**Aim**
Swap "GUI agent" for "interface agent" in the records from the line with "At what coordinates" to the line with "How do I perform: Click", leaving everything else unchanged. Return only those lines.

**Dataset extract**
::::::::

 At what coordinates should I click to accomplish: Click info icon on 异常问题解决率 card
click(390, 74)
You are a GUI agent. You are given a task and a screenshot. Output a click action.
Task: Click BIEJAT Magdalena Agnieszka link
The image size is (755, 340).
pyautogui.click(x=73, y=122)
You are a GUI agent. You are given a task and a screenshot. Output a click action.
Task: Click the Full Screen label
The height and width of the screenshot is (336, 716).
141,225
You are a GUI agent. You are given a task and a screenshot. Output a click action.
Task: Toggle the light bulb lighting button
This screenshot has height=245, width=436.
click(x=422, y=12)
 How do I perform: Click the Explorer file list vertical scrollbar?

::::::::

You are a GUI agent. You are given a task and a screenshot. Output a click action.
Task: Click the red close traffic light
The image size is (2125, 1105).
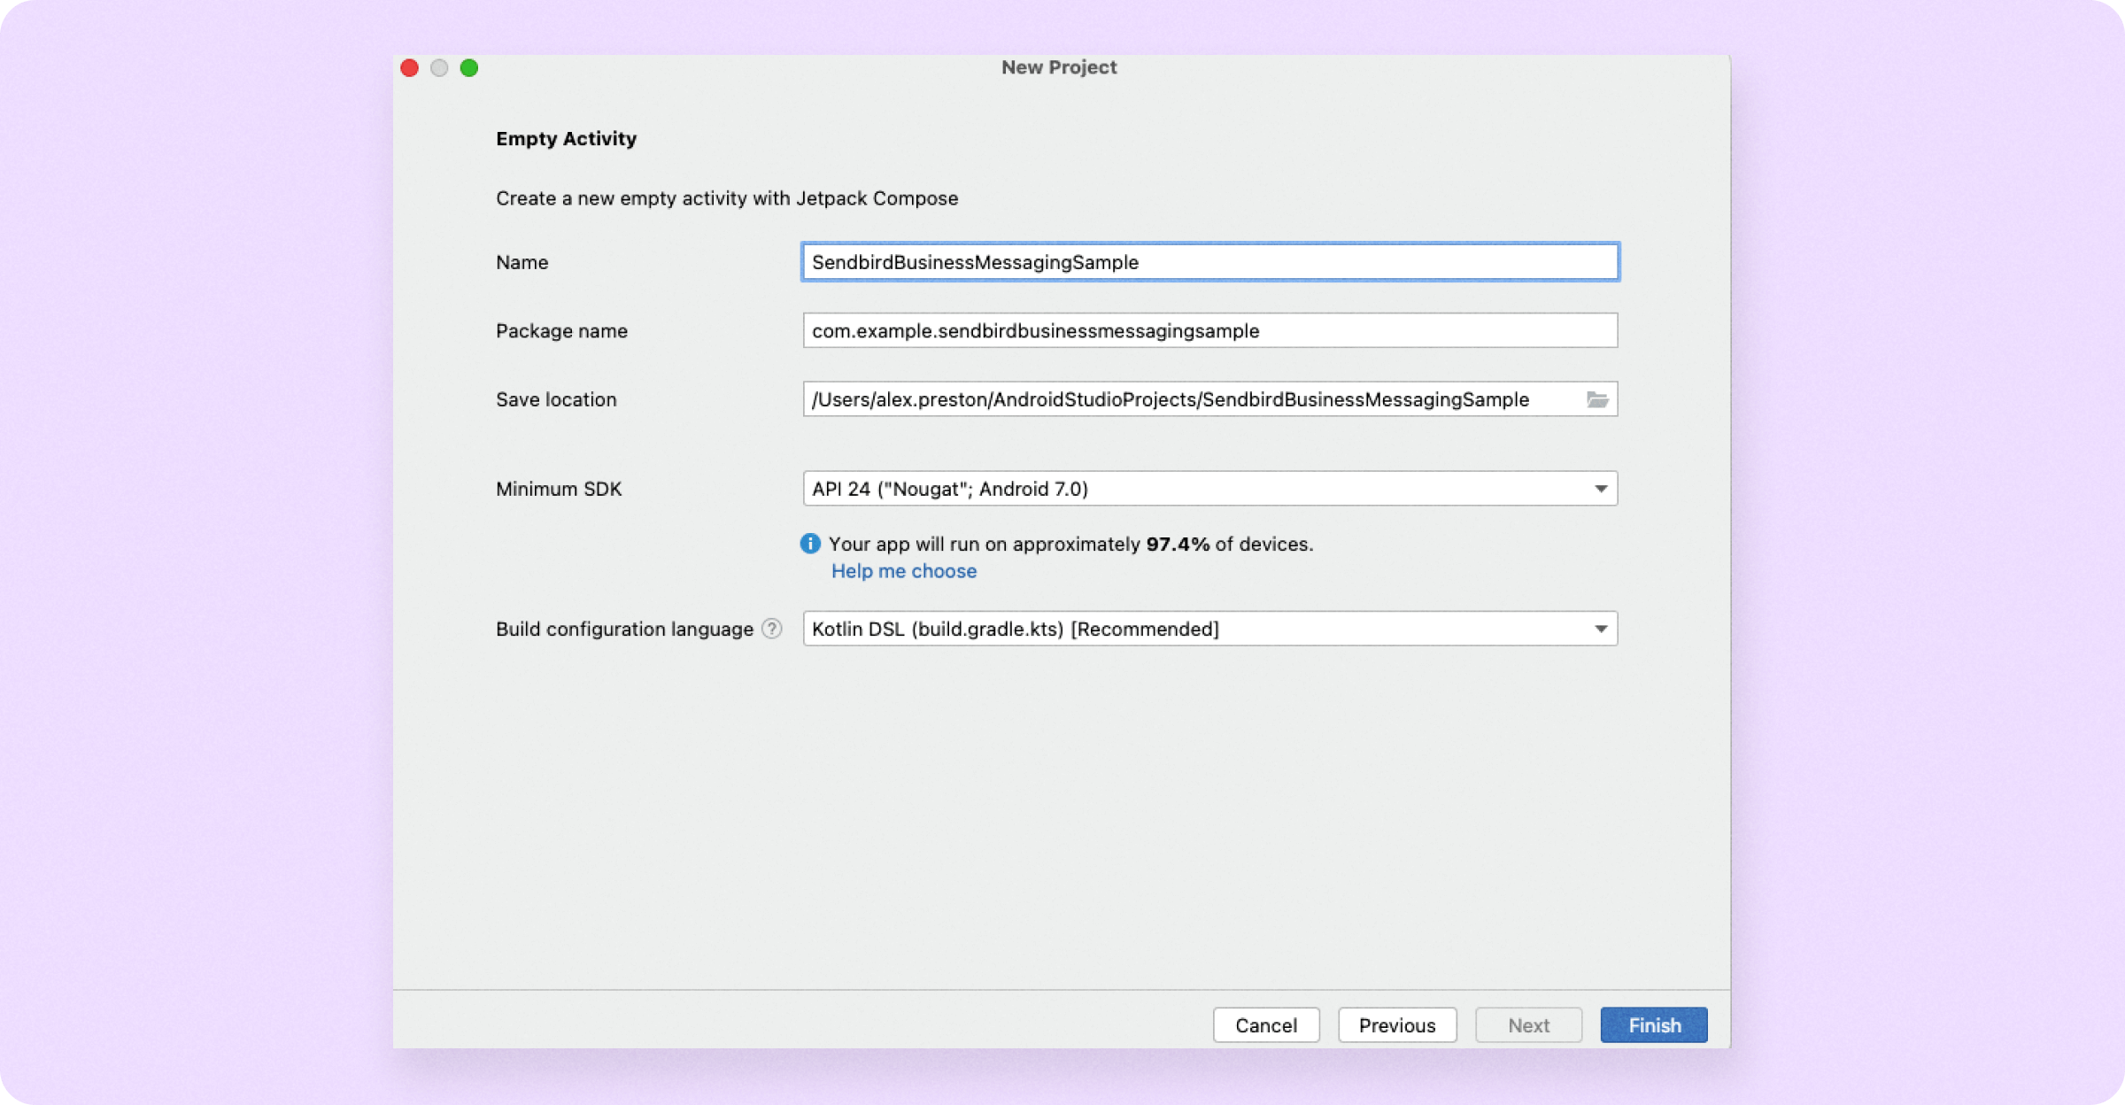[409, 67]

::::::::

**Response below**
 At what coordinates should I click to accomplish: Click info icon on 异常问题解决率 card
click(390, 74)
You are a interface agent. You are given a task and a screenshot. Output a click action.
Task: Click BIEJAT Magdalena Agnieszka link
The image size is (755, 340).
pyautogui.click(x=73, y=122)
You are a interface agent. You are given a task and a screenshot. Output a click action.
Task: Click the Full Screen label
The height and width of the screenshot is (336, 716).
141,225
You are a interface agent. You are given a task and a screenshot. Output a click action.
Task: Toggle the light bulb lighting button
This screenshot has height=245, width=436.
click(x=422, y=12)
 How do I perform: Click the Explorer file list vertical scrollbar?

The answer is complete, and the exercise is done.